Team:TU-Delft/Yeast

From 2012.igem.org

Revision as of 03:30, 27 September 2012 by MarkWeijers (Talk | contribs)

Menu

Receptor

Yeast for dummies

Since this is the first time that TU Delfts iGEM team is working with yeast, we faced a lot of small yeast-related 'challenges'. With this page we want to inform you about the basics and the pitfalls of working with yeast.

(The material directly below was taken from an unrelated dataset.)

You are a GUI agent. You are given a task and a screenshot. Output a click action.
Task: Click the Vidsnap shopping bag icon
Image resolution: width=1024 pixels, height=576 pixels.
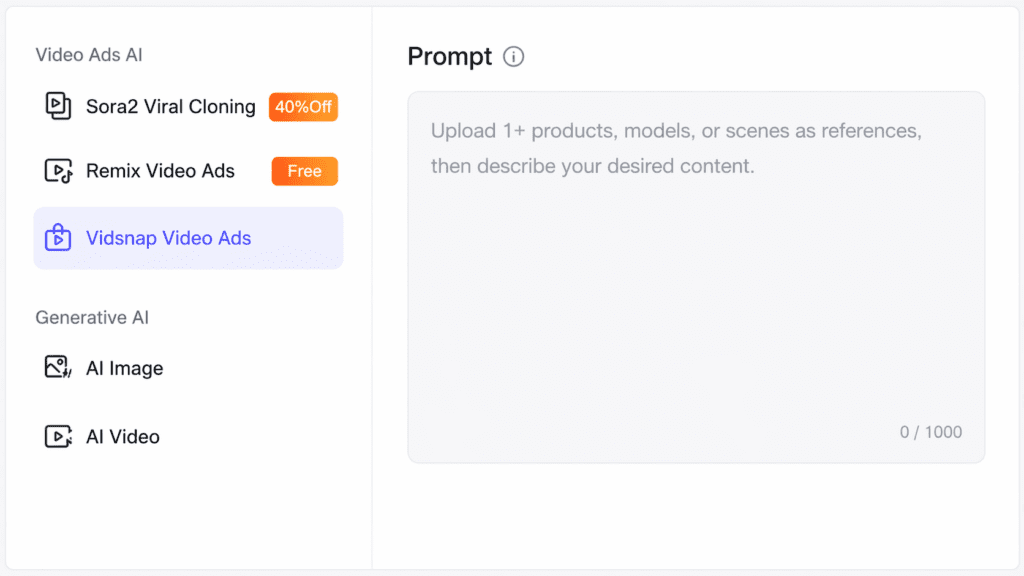tap(59, 238)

I'm yeast, and I am an alcoholic

Yeast, Saccharomyces serevisiae, is a simple, unicellular eukaryotic organism. This organism has been used for fermentation and baking for over 4000 years and it is probably the oldest domesticated micro-organism in the human history. An important one too, can you imagine a life without bread and beer? (Even if you can imagine it, it would most definitely be less fun!) Whereas these are a few positive traits, yeast can also cause unpleasant infections, which only shows how diverse this organism is.

Auxotrophy

The main advantage from an engineering perspective is that yeast has Auxotrophic markers. In specific strains genes are knocked out which synthesize essential enzymes in the amino acid synthesis routes. By complementing these deficiencies by adding the necessary gene on your DNA this provides a nice selection procedure.

Shuttle vectors

Today, most commonly encountered S. cerevisiae shuttle vectors belong to one of three classes:
- Integrating plasmids YIp
- Centromere plasmids YCp
- Yeast episomal plasmids YEp
We choose to work with the pRS vectors because.
The name pRS415 gives an indication on the presence of a CEN/ARS replication origin. 0 means yeast integrative plasmid, 1 means that it also can be used to maintain the plasmid in circular form. pRS415 Gives an indication of the auxotrophic marker used. pRS415 Version number… not really different.

Chromosomal integration

We encountered a lot of problems with plasmids. Because we wanted our constructs to be universal (with the idea to make it suitable for ‘fast checking’) we tried maintaining a plasmid. As it turned out, yeast cells are not eager to maintain a plasmid and with our construct we suspect homologous recombination occurred. After transformation, a PCR on the transformed plasmid, obtained by isolation, showed two bands instead of the suspected single band, one being ! Integration of the plasmid is therefore advised! Checking of this can be quite gruesome optimizing the necessary PCR reactions on your transformed yeast colonies. Chromosomal isolation can therefore improve the steps.


Knock-out strains

European iGEM teams have the advantage to have Euroscarf available to order strains with knocked out ORFs. The typical nomenclature is also explained here: Euroscarf explanation.